# Relationship between age and income

The goal is to investigate the relationship between age and income using US census data. The target of inference is the linear regression coefficient when regressing yearly income in dollars on age, while controlling for sex. The data from California in the year 2019 is downloaded through the Folktables interface (1). Predictions of income are made by training a gradient boosting tree via XGBoost (2) on the previous year’s data.

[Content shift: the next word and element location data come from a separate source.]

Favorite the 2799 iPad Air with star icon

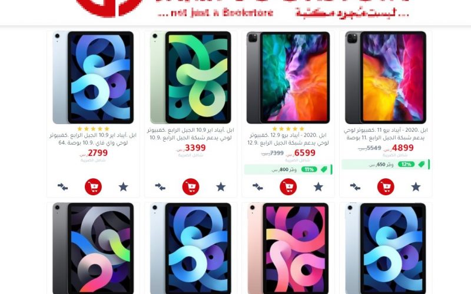[123, 187]
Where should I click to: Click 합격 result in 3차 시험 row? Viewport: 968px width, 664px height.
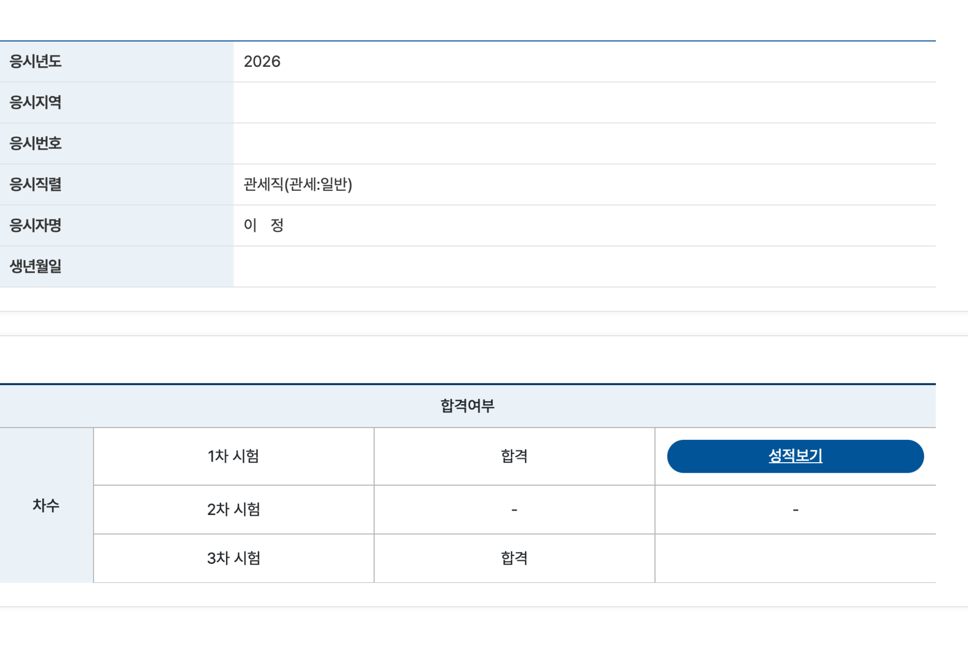pyautogui.click(x=514, y=558)
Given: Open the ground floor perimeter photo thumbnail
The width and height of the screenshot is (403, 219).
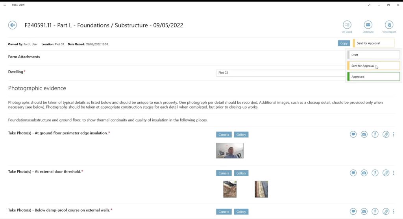Looking at the screenshot, I should tap(230, 151).
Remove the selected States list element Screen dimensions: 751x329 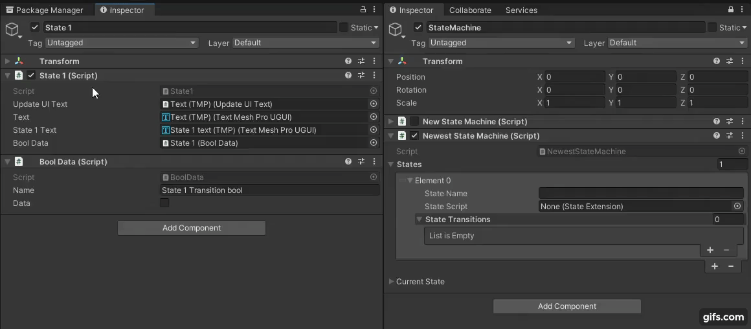[x=731, y=266]
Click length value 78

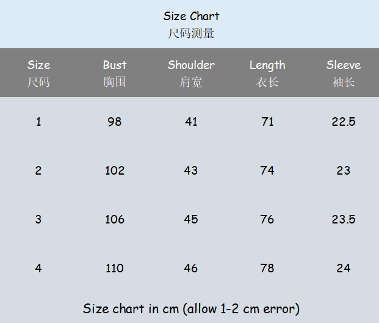tap(267, 268)
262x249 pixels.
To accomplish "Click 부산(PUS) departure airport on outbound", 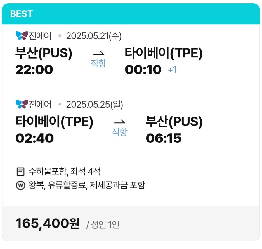I will click(x=44, y=53).
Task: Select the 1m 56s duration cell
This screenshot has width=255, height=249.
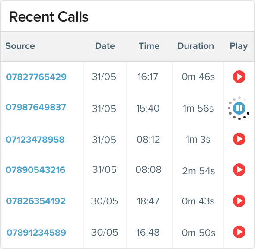Action: click(x=198, y=109)
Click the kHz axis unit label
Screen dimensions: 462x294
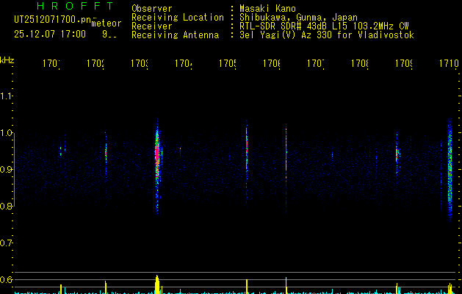click(x=7, y=60)
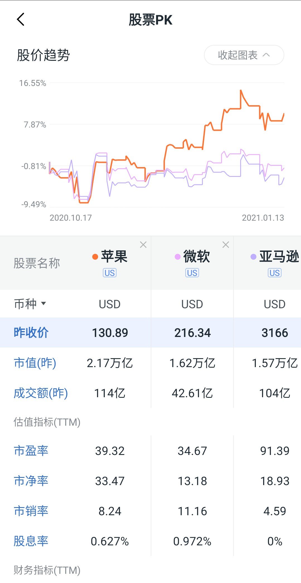Tap the US market tag under 微软
The image size is (301, 583).
192,273
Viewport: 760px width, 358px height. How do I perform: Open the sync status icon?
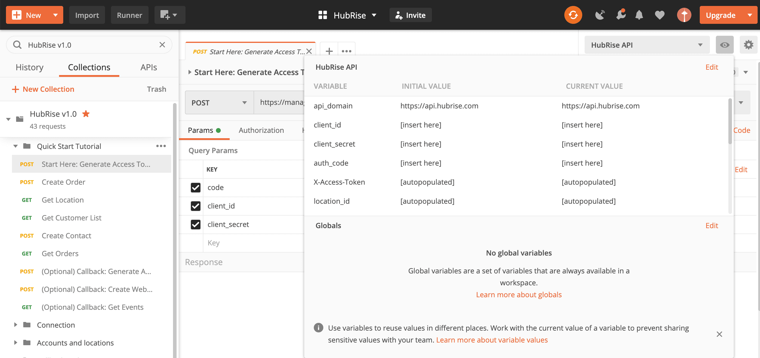coord(572,15)
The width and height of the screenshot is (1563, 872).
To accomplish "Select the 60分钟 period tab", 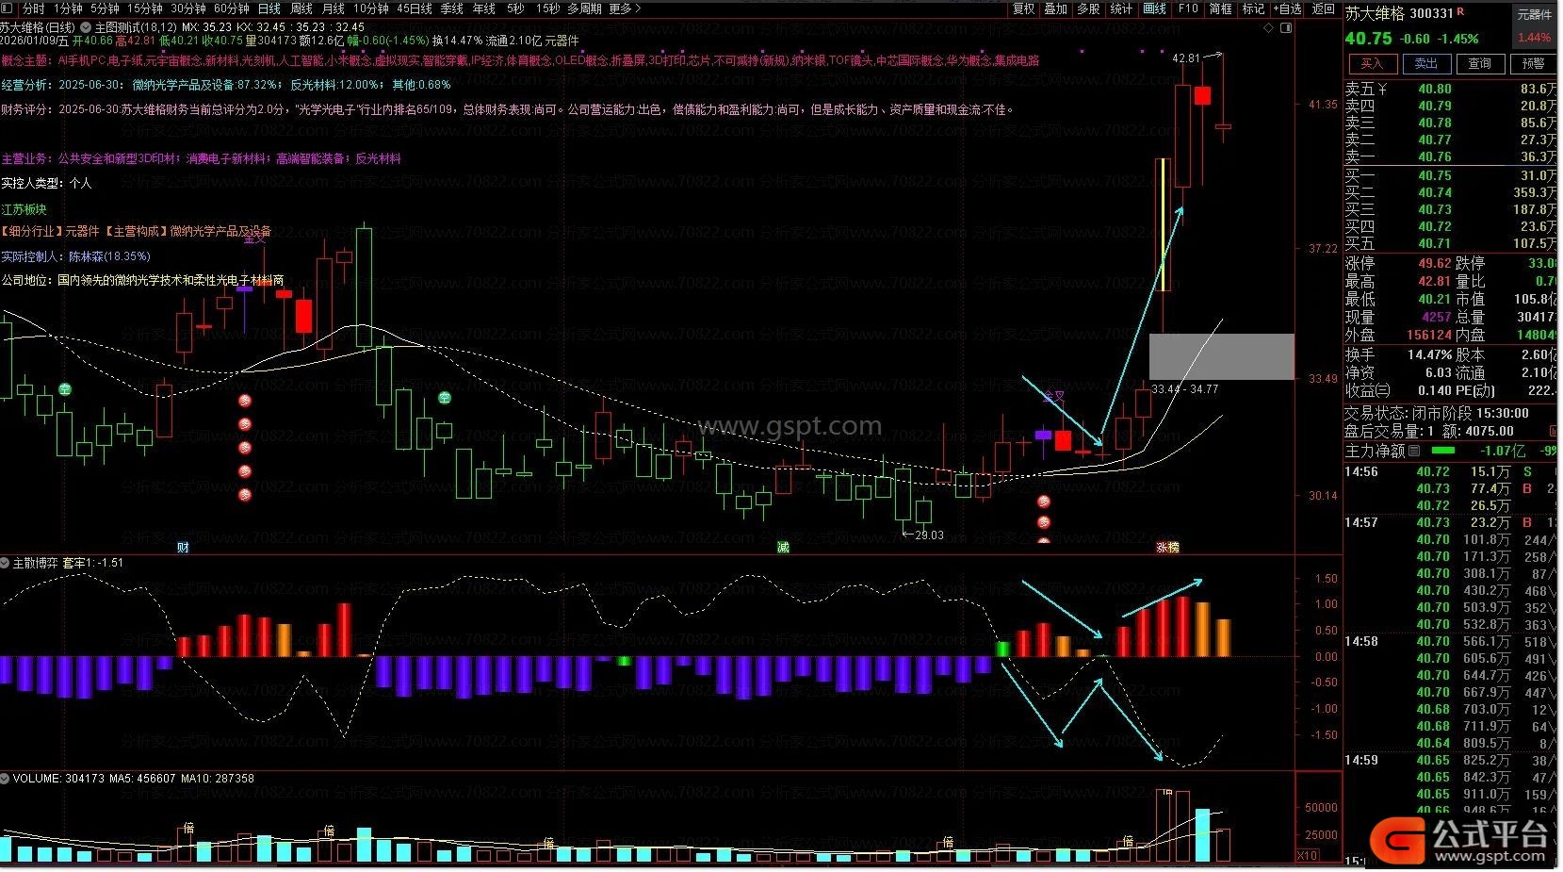I will tap(232, 8).
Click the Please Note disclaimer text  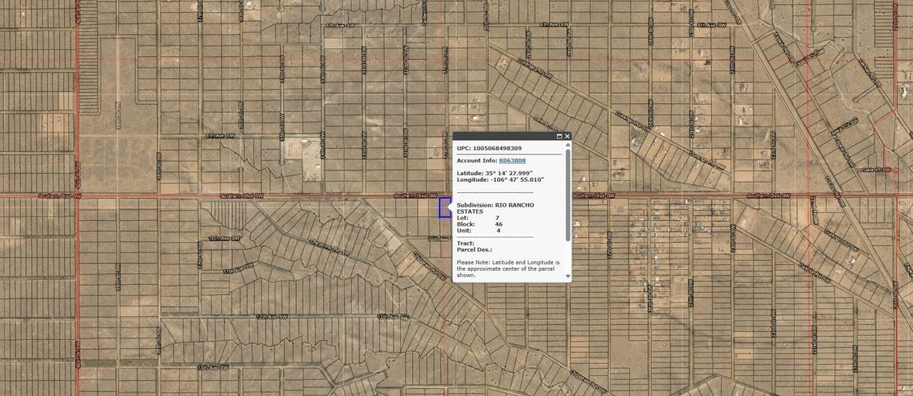tap(508, 269)
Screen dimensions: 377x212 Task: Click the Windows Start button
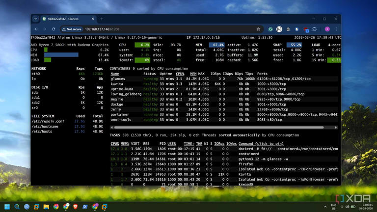click(7, 207)
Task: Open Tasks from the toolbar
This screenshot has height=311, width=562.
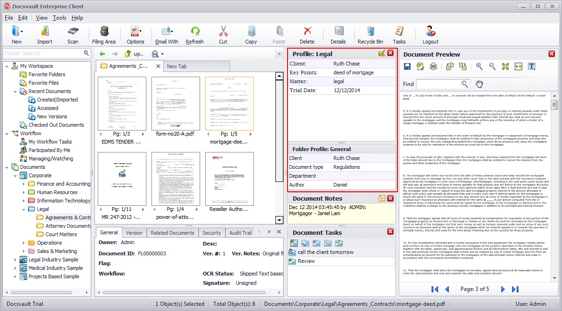Action: (x=399, y=35)
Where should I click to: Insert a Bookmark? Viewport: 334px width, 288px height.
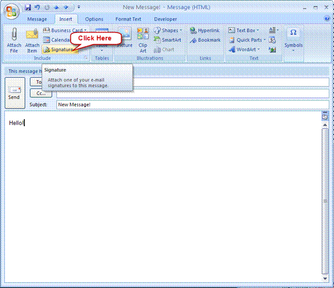tap(205, 40)
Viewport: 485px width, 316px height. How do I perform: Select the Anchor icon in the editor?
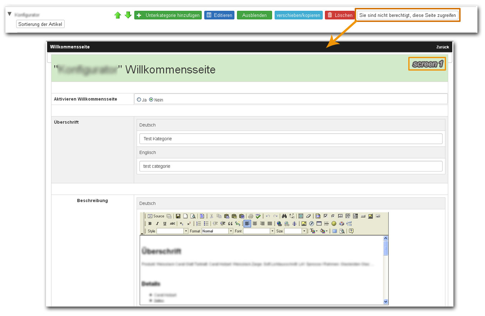click(x=294, y=224)
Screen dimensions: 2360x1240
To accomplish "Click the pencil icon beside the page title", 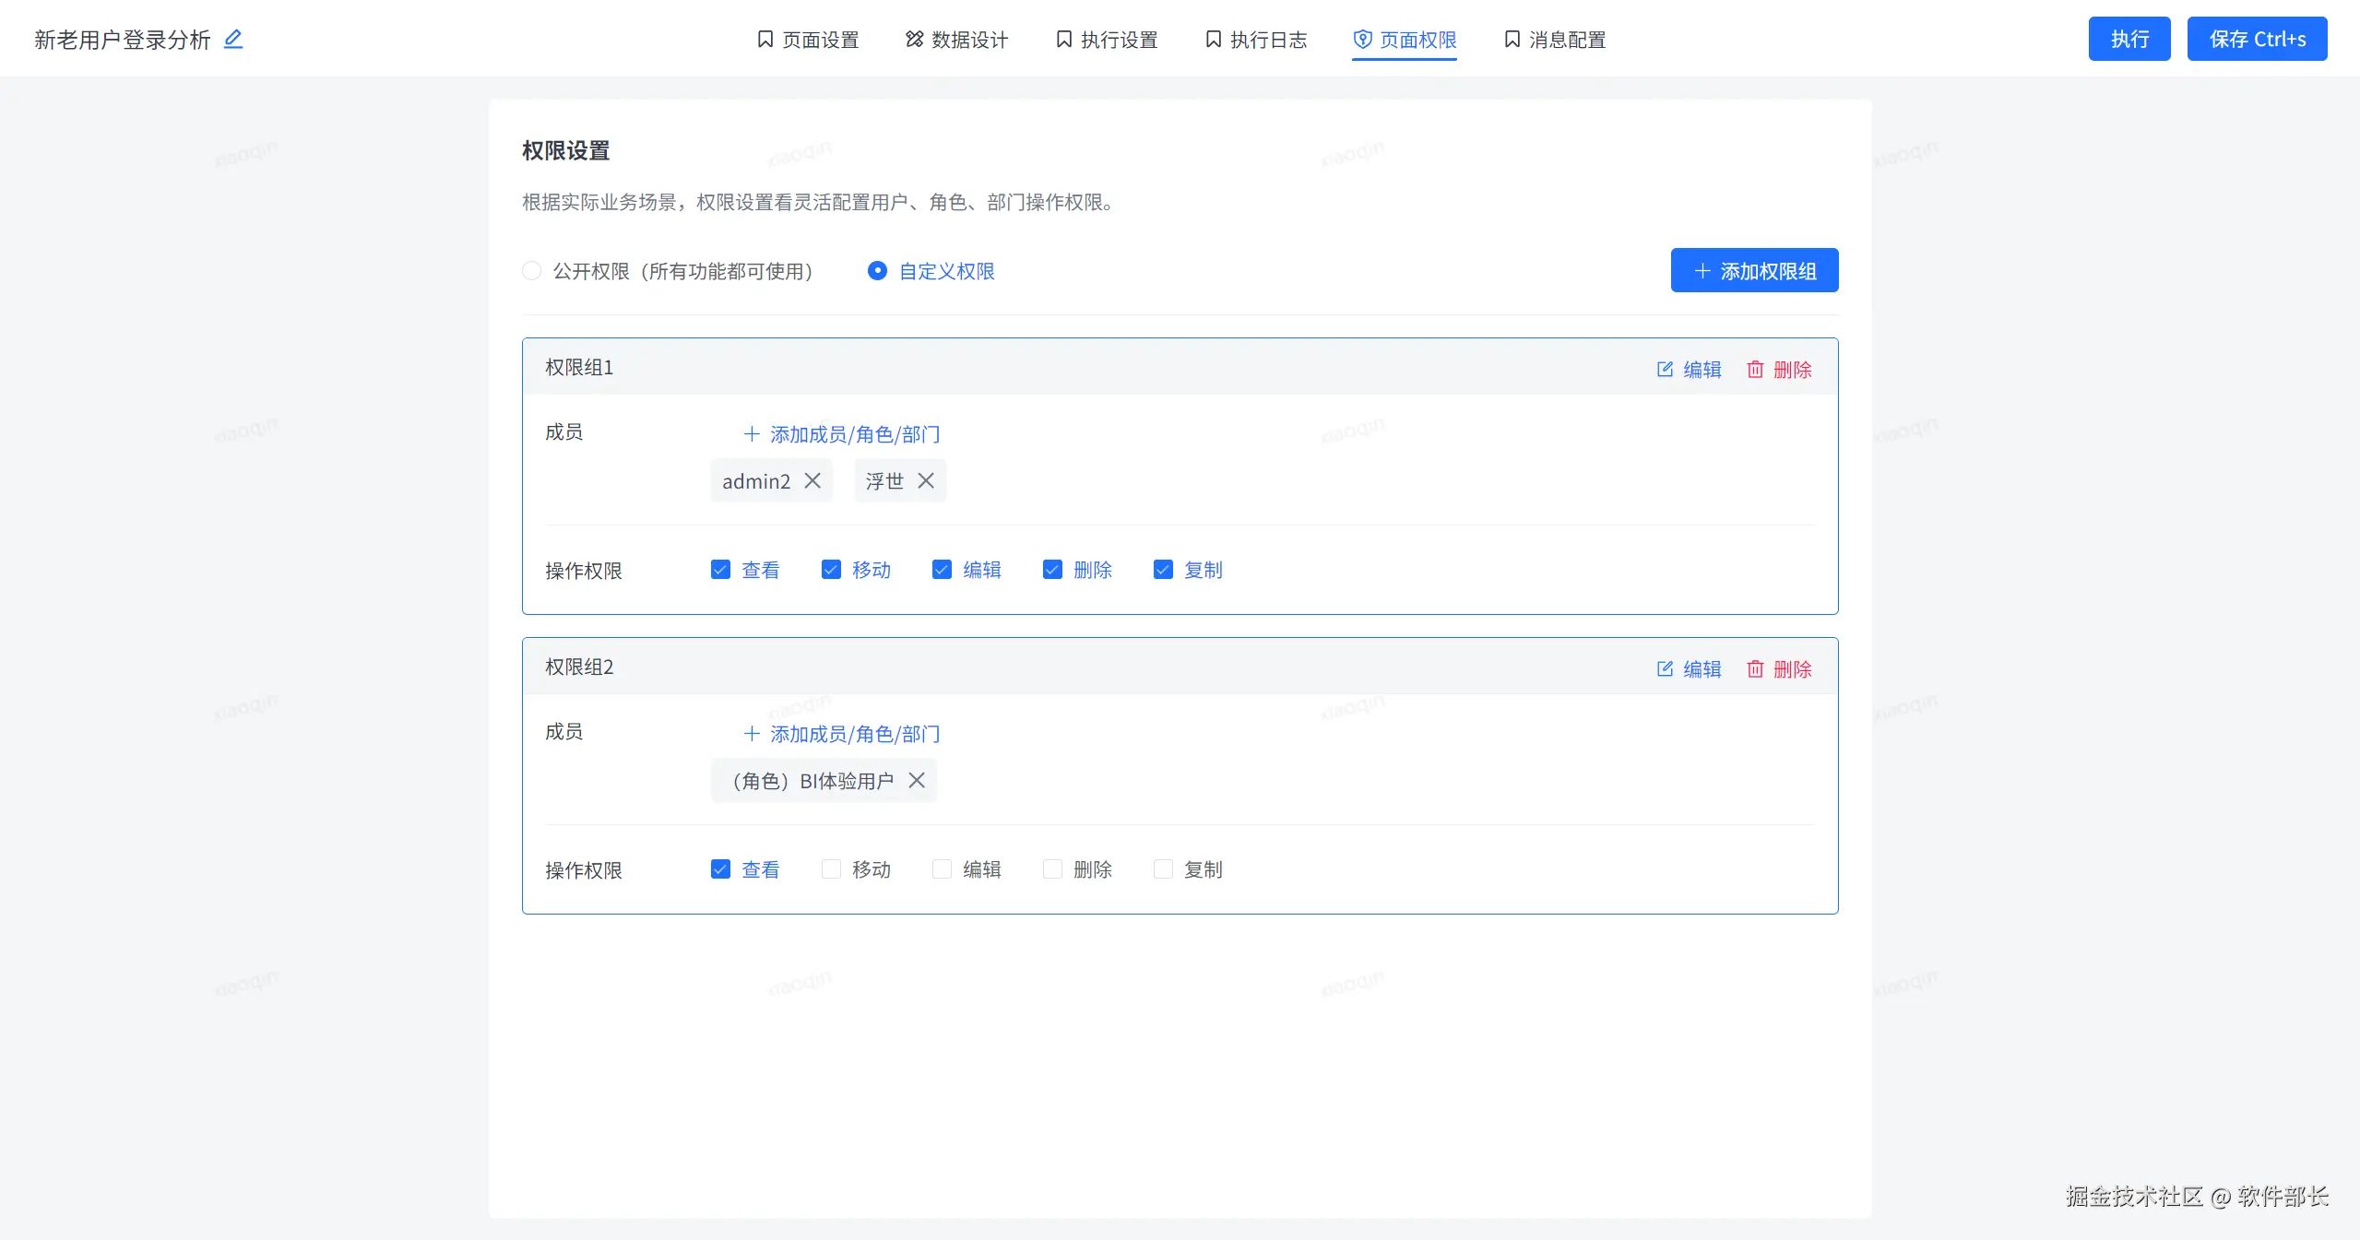I will click(x=233, y=39).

1. F. Ding, M. Hardt, J. Miller, L. Schmidt, “Retiring adult: New datasets for fair machine learning” in Advances in Neural Information Processing Systems 34 (2021), pp. 6478–6490.
2. T. Chen, C. Guestrin, “XGBoost: A scalable tree boosting system” in Proceedings of the 22nd ACM SIGKDD International Conference on Knowledge Discovery and Data Mining (2016), pp. 785–794.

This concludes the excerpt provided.